[Collected data entries]
· · · · ·

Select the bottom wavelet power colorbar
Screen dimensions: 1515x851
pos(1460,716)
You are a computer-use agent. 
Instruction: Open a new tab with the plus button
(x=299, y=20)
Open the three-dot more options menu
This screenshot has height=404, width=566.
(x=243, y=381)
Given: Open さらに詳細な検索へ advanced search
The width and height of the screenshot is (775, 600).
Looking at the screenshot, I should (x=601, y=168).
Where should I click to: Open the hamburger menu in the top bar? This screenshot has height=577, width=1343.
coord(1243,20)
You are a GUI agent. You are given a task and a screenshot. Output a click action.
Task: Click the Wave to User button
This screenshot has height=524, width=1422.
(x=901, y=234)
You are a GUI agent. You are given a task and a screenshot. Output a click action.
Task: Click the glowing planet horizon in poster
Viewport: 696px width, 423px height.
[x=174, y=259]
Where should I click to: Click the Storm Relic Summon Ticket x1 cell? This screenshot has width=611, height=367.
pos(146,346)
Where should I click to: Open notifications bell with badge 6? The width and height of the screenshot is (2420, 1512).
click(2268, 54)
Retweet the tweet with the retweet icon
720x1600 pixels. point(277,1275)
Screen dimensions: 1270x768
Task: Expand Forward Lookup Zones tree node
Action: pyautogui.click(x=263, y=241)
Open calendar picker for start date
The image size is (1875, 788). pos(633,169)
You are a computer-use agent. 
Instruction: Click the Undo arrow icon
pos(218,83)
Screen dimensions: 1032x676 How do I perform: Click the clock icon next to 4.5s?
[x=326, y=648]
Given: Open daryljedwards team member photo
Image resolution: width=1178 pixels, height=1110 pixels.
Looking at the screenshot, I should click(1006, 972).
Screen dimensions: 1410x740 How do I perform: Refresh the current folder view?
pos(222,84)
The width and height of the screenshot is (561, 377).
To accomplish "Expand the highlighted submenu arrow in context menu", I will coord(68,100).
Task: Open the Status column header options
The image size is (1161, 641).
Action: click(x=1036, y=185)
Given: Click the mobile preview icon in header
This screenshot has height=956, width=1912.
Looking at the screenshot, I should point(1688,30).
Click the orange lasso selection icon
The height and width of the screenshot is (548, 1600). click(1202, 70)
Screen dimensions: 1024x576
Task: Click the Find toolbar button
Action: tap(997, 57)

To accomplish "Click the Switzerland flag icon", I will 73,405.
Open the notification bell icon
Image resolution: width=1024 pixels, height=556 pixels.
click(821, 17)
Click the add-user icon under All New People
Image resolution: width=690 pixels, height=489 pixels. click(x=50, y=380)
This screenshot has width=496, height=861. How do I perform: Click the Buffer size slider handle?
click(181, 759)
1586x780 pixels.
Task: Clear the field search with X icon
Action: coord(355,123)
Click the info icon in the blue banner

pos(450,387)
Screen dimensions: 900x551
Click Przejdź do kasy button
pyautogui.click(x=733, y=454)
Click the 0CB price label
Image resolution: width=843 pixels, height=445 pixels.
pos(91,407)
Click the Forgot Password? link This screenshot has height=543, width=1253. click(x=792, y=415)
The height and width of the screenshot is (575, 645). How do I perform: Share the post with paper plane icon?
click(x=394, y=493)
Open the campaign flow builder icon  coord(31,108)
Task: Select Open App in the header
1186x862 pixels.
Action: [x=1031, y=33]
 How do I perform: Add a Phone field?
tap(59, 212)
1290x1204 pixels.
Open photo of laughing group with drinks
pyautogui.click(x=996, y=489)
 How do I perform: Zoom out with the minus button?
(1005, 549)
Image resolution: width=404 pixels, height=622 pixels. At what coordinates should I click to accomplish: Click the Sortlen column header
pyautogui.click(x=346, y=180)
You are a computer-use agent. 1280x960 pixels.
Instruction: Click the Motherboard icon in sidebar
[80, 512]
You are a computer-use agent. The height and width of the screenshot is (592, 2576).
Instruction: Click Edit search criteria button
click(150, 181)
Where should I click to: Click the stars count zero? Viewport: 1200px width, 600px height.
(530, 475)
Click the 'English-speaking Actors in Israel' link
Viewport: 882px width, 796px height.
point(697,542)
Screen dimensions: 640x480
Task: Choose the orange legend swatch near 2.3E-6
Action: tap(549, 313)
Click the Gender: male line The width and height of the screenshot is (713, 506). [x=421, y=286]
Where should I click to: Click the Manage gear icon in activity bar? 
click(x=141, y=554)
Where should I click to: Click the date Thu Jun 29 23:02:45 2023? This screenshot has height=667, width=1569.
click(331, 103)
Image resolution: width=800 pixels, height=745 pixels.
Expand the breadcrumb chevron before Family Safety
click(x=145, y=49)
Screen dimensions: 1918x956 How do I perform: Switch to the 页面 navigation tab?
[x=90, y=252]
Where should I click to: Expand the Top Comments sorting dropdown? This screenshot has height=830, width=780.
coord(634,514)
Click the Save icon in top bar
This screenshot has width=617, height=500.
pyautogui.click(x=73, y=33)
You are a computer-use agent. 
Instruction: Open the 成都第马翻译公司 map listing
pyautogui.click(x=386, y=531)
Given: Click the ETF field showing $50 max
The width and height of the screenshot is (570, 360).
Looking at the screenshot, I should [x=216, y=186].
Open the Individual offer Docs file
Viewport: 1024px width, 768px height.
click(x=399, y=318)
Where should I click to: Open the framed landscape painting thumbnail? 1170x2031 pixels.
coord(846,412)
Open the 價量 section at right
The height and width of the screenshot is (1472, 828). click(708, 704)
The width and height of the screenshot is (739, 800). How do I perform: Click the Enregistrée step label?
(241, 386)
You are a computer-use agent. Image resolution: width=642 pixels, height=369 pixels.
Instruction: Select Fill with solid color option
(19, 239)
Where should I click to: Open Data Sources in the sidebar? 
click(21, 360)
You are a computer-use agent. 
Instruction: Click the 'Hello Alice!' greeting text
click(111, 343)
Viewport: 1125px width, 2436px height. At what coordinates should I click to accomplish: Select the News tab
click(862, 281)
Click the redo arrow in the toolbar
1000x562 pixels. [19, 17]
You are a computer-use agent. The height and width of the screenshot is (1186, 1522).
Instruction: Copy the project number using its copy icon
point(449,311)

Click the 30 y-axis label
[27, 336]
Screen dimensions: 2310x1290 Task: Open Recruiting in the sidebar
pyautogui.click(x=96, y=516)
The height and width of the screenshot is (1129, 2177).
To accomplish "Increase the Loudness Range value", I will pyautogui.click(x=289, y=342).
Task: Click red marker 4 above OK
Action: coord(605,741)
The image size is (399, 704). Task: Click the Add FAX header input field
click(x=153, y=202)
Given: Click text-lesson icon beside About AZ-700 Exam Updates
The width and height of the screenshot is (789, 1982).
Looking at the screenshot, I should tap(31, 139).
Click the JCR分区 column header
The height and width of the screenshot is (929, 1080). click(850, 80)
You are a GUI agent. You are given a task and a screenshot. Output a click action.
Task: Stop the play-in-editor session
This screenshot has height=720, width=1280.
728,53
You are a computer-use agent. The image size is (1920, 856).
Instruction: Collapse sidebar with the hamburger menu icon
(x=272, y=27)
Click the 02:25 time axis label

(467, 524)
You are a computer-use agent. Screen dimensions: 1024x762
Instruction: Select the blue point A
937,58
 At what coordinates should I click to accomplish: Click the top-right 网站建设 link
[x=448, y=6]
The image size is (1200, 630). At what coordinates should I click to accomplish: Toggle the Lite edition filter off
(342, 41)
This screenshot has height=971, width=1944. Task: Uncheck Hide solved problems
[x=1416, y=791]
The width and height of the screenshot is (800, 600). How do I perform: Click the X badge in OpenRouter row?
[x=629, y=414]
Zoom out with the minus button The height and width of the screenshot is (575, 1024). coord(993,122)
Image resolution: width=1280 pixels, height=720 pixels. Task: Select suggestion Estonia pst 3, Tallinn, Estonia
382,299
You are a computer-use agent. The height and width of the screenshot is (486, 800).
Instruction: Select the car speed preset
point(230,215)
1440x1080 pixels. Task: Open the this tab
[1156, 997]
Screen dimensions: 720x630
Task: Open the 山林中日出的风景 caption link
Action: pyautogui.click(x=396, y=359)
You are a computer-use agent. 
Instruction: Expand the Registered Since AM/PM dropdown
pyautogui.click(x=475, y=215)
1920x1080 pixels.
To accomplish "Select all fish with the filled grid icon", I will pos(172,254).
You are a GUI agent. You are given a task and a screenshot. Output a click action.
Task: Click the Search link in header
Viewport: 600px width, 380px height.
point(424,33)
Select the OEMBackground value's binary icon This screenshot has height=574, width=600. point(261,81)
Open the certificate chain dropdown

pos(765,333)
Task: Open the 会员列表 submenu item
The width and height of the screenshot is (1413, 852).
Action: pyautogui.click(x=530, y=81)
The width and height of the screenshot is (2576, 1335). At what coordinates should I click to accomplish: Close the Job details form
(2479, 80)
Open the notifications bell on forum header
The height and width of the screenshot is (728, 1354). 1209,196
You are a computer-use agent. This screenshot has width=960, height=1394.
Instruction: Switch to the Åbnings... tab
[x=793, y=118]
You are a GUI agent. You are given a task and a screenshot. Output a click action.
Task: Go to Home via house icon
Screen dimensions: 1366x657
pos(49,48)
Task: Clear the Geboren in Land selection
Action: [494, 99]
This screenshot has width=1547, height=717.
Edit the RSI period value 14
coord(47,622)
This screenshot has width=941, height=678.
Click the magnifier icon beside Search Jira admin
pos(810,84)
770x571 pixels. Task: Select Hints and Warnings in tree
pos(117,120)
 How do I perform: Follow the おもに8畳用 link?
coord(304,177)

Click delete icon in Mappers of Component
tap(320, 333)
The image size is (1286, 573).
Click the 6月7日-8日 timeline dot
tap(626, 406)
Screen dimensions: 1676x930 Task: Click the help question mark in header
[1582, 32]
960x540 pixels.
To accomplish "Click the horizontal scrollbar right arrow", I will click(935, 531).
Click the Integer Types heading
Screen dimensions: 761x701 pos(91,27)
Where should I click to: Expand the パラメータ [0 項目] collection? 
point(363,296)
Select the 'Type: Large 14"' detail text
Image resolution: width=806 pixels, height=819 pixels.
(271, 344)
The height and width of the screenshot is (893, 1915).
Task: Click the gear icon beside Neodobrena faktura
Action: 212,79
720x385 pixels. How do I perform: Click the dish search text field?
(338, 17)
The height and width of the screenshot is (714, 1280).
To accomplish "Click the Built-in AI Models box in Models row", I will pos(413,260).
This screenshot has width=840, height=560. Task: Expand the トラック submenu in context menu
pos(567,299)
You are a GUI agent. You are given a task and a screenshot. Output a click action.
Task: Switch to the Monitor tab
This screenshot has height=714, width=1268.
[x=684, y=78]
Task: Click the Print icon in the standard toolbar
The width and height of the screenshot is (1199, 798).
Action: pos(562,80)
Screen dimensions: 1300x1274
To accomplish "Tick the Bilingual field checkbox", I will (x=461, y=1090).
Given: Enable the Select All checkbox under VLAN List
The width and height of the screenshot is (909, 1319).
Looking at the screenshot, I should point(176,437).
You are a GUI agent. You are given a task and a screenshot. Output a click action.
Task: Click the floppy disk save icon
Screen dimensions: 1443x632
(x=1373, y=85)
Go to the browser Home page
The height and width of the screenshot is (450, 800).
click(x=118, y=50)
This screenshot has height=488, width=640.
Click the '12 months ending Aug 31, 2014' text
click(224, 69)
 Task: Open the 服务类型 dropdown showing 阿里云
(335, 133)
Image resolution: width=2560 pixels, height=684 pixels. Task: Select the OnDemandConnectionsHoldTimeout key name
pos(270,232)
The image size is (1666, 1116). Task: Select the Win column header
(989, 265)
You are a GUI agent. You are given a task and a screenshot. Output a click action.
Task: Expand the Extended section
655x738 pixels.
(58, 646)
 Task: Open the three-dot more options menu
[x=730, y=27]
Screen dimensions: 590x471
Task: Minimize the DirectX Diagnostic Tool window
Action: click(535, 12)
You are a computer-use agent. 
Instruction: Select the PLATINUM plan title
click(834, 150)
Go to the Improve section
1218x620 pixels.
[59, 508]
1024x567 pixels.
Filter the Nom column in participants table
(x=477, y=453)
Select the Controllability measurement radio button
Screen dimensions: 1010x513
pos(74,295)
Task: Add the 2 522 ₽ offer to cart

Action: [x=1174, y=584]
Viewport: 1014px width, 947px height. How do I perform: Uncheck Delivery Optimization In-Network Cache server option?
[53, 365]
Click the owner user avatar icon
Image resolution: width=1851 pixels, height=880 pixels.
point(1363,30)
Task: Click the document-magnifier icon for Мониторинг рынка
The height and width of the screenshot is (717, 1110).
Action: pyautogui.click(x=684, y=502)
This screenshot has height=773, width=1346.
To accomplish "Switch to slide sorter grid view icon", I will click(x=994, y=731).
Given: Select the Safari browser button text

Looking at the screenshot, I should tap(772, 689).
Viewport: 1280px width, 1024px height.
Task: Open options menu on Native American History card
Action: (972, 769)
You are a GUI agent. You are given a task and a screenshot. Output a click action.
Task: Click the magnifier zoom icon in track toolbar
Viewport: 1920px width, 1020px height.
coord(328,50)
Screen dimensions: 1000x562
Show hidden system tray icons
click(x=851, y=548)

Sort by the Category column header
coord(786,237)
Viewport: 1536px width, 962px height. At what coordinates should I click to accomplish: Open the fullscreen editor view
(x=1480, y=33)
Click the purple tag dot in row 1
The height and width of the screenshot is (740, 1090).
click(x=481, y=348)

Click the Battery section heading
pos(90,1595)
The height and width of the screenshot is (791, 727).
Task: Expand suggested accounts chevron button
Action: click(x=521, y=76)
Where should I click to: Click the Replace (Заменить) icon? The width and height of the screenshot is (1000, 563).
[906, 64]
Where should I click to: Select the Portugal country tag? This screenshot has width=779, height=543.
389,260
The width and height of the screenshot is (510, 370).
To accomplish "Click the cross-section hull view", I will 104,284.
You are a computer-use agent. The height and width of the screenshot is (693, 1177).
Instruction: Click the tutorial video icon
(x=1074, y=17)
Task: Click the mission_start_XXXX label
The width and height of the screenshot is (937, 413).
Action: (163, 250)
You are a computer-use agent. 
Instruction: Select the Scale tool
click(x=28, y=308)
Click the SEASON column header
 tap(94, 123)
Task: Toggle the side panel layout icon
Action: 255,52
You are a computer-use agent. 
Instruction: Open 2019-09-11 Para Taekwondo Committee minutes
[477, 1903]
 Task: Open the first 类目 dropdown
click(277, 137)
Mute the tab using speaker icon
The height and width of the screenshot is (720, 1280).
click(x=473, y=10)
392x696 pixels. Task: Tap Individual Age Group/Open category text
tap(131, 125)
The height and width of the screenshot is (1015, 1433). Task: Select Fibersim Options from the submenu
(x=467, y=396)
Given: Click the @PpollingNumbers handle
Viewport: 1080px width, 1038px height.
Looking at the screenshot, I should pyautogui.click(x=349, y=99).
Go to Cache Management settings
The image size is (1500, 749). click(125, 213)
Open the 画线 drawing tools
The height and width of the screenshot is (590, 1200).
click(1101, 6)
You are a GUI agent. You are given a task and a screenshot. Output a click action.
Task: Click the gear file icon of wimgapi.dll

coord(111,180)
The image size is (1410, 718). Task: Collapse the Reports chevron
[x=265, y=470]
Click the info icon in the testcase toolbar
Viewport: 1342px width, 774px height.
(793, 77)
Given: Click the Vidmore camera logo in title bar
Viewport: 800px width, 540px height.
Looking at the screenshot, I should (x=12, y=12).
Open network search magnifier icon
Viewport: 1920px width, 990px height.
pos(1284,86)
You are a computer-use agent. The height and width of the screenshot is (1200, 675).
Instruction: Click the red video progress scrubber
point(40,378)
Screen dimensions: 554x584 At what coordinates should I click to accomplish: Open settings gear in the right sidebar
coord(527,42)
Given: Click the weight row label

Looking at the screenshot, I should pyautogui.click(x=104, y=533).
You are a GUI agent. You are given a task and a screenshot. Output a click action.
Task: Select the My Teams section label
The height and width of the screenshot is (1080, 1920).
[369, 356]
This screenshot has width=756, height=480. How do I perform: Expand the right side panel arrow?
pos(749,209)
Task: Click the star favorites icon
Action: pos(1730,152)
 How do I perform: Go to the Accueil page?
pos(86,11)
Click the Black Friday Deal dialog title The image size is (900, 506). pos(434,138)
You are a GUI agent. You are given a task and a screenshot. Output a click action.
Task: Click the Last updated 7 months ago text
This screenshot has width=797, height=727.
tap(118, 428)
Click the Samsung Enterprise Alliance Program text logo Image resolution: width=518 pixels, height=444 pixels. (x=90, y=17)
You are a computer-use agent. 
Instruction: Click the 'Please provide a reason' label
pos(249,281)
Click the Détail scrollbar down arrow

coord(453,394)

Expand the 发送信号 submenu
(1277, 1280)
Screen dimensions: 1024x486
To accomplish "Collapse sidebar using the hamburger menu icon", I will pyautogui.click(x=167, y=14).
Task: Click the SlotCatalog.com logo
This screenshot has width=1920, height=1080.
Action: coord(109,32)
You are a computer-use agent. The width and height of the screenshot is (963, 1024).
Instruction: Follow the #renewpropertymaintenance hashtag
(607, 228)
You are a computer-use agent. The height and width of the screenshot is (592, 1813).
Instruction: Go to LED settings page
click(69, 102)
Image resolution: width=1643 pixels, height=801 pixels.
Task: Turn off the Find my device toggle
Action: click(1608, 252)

· · · · ·

Out of the data above, set down the lines from the one with "Task: Stop the play-in-editor session" to the one with "is (486, 800).", both included, exactly as written and with no additions.

Task: Stop the play-in-editor session
This screenshot has height=720, width=1280.
728,53
You are a computer-use agent. The image size is (1920, 856).
Instruction: Collapse sidebar with the hamburger menu icon
(x=272, y=27)
Click the 02:25 time axis label

(467, 524)
You are a computer-use agent. Screen dimensions: 1024x762
Instruction: Select the blue point A
937,58
 At what coordinates should I click to accomplish: Click the top-right 网站建设 link
[x=448, y=6]
The image size is (1200, 630). At what coordinates should I click to accomplish: Toggle the Lite edition filter off
(342, 41)
This screenshot has height=971, width=1944. Task: Uncheck Hide solved problems
[x=1416, y=791]
The width and height of the screenshot is (800, 600). How do I perform: Click the X badge in OpenRouter row?
[x=629, y=414]
Zoom out with the minus button The height and width of the screenshot is (575, 1024). coord(993,122)
Image resolution: width=1280 pixels, height=720 pixels. Task: Select suggestion Estonia pst 3, Tallinn, Estonia
382,299
You are a computer-use agent. The height and width of the screenshot is (486, 800).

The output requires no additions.